Muchos han dicho que esto hay que pararlo de alguna manera. Por el bien del país. Se remontan a que con Correa o Insulza era posible esgrimir "razones de Estado" para enarbolar un paraguas sobre la institucionalidad. No se dan cuenta que eso ya no es posible.
En cierta forma es eso lo que el Gobierno ha intentado hacer, escudándose en la "autonomía" del Servicio de Impuestos Internos. Pero todos sabemos que esa autonomía no existe. Ni por ley ni por tradición. De hecho, en la página web del servicio aparece explícitamente: "El SII depende del Ministerio de Hacienda". Y su director, Michel Jorrat -con actuaciones zigzagueantes y con declaraciones contradictorias-parece estar atrapado en ello.

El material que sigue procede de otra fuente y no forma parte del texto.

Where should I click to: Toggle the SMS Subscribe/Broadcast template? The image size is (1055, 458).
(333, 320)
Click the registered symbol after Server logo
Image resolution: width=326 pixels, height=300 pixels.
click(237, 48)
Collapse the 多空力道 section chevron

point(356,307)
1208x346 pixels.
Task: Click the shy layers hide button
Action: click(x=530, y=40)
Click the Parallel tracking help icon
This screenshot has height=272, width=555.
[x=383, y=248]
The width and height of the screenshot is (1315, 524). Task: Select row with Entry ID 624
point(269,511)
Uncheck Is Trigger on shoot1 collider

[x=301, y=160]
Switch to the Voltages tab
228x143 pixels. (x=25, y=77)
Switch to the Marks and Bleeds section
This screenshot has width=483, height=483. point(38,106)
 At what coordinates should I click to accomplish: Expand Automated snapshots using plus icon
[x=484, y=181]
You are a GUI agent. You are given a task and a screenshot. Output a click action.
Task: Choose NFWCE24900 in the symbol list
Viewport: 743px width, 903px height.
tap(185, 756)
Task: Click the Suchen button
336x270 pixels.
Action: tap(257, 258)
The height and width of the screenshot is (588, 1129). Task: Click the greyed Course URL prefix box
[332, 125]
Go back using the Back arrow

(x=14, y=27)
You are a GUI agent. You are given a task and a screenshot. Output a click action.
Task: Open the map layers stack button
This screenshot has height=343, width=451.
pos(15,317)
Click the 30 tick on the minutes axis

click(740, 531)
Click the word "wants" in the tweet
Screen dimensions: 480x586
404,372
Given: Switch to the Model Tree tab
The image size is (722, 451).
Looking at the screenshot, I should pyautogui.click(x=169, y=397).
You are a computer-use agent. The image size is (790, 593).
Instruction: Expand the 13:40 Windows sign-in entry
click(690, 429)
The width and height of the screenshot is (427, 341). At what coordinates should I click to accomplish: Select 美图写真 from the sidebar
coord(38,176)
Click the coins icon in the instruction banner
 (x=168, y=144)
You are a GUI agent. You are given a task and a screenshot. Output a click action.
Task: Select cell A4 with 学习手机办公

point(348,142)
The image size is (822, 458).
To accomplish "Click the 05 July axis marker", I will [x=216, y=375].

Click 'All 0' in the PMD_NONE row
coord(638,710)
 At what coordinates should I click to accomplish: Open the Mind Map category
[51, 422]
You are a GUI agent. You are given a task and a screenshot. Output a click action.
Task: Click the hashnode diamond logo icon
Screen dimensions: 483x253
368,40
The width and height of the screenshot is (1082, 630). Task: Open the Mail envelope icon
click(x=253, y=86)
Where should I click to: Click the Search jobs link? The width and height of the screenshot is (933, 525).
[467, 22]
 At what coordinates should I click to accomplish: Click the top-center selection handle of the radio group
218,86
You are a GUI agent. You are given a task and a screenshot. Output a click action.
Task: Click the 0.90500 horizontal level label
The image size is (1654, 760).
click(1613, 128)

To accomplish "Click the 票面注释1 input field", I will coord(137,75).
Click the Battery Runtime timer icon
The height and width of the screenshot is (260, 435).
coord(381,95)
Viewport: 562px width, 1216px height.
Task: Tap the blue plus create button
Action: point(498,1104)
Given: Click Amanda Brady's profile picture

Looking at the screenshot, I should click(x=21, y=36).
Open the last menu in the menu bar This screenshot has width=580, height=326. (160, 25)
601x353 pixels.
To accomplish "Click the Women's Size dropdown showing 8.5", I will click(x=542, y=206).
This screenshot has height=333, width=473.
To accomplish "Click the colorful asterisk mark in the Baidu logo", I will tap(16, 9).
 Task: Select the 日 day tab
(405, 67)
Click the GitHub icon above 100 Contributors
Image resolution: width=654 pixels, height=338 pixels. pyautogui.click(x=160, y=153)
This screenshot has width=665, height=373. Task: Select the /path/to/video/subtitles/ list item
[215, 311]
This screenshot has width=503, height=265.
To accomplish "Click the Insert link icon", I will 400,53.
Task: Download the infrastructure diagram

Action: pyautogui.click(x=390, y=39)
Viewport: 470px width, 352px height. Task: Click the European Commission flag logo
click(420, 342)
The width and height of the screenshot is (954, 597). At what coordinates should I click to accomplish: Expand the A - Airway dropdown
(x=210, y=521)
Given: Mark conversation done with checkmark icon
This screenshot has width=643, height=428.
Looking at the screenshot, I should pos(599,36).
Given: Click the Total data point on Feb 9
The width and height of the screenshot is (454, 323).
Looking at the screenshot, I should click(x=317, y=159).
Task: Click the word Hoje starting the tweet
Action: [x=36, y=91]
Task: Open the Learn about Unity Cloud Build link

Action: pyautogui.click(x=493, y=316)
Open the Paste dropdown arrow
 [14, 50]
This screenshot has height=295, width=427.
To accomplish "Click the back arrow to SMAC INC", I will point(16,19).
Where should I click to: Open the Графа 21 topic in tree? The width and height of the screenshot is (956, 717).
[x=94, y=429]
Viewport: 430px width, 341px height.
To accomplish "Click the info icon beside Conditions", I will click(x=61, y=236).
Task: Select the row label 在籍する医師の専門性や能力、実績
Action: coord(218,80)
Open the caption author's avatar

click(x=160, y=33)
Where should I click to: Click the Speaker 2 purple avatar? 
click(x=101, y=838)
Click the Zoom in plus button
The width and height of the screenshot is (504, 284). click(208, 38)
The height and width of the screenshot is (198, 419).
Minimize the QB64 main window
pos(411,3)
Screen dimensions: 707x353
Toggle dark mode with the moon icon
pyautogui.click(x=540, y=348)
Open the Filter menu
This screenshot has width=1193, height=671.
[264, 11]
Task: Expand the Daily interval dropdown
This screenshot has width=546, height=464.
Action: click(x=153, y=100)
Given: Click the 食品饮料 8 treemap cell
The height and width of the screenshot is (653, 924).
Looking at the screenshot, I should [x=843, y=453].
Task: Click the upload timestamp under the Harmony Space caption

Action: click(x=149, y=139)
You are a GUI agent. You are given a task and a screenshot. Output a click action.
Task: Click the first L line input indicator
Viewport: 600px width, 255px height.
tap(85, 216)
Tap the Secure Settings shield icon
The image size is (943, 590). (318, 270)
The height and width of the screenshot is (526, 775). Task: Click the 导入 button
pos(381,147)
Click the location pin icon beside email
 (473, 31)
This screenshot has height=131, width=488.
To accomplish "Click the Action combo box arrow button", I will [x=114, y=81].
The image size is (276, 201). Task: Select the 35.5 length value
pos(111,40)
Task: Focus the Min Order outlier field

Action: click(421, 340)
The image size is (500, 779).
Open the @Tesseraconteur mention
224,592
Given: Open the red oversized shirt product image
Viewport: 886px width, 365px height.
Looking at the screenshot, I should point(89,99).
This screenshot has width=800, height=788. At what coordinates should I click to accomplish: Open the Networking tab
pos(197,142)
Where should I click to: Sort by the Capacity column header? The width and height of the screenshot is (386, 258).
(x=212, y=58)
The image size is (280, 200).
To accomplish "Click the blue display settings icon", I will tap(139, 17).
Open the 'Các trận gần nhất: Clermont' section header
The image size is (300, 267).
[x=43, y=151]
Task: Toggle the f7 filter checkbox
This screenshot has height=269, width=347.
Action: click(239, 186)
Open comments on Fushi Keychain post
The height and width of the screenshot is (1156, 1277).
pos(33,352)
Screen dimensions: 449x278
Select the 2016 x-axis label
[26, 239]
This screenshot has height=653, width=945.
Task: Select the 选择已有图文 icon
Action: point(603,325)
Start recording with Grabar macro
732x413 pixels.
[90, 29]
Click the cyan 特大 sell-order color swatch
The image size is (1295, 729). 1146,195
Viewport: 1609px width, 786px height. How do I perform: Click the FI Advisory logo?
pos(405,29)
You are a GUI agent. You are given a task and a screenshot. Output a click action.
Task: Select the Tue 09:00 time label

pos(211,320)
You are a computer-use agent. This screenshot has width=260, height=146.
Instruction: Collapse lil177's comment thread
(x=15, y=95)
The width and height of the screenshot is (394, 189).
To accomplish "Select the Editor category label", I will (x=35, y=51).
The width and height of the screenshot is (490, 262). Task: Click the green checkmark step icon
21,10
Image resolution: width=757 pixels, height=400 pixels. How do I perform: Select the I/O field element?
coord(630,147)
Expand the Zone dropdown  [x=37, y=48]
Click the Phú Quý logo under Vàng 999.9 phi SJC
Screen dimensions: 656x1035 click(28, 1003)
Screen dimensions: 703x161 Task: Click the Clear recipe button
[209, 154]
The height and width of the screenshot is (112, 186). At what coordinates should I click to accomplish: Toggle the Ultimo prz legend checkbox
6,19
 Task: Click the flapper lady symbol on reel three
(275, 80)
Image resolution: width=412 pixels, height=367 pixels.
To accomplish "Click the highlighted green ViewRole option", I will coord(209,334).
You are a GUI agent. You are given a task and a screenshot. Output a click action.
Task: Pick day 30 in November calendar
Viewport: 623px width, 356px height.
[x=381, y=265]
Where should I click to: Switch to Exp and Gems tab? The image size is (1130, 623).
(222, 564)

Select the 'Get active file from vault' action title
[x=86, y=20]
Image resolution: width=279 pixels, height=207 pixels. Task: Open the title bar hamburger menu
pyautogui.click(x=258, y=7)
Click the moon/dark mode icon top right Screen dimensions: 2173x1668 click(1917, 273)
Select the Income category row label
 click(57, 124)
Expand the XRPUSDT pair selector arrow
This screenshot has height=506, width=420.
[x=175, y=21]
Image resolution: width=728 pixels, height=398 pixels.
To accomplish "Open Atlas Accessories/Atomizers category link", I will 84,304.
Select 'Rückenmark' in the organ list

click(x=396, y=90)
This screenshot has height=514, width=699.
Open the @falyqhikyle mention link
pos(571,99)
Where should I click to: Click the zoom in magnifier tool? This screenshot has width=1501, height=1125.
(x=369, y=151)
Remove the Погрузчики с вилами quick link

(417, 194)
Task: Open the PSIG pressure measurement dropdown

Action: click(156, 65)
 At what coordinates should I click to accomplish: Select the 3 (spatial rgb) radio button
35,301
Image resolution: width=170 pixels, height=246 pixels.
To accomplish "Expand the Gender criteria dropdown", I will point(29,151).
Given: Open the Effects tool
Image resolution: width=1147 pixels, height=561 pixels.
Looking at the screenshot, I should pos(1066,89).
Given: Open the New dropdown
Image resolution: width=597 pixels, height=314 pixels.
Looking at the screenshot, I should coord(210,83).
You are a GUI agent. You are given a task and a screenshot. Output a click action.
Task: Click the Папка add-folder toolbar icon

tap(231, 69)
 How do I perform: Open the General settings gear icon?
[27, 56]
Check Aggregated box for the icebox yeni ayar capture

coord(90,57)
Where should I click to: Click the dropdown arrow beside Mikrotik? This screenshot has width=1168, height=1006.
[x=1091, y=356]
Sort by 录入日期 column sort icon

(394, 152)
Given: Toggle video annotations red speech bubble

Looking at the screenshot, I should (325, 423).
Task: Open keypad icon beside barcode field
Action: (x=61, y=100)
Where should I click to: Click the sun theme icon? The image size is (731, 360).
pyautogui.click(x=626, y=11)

Si se produce una erupción de nombres, mails, boletas y facturas -como podría ocurrir- nos enfrentaríamos a una crisis institucional compleja cuyas consecuencias son difíciles de predecir. Y el problema puede ser peor si se demuestra que el financiamiento no estaba asociado al período de campaña.
¿Dónde está la salida?
En la antigüedad se elegía un cordero y -cargándolo de todas las culpas- se abandonaba en el desierto, en medio de pedradas e insultos. Era el chivo expiatorio. La Nueva Mayoría ya ha elegido uno y se llama Constitución. No tiene nada que ver. Es obvio que para lo que hemos conocido no se necesitan nuevas leyes, sino que bastaría con cumplir las que hay. Pero la estrategia será culpar de todos los males actuales a la actual Constitución y, presos de la utopía, enarbolar a la asamblea constituyente como la única solución posible.
Otros están tratando de buscar a un estadista, que -tras el débil liderazgo de Bachelet- se haga cargo del problema. Y rápidamente dan con el único nombre posible: Ricardo Lagos. Dicen que a pesar de que tendría 79 años en 2017 es la única figura que tiene la estatura para manejar un problema mayor. Es posible. Pero el guion sería aterrorizantemente parecido al de Venezuela en 1994, cuando eligió al estadista Rafael Caldera de 79 años para abordar la crisis institucional. Después de él vino Chávez y el resto es historia conocida.
Otros buscarán los cantos de sirena. Tal como decía Aristóteles, en circunstancias de crisis surgen los populistas (demagogos), arrogándose el derecho de interpretar los intereses del pueblo. Mientras mayor sea el problema, más probable es la aparición de populistas.
Chile está en una encrucijada. Si el problema se acota en el financiamiento ilegal, lo que debe haber es un reconocimiento, compromiso y endurecimiento de la ley. Si el problema es mayor, como ocurrió en Italia con el proceso "manos limpias", es posible que se requiera algo más. La salida debe estar siempre en la institucionalidad, en los políticos, en quienes tienen el mandato de representación, por desprestigiados que estén. Cualquier otro camino siempre es desastroso.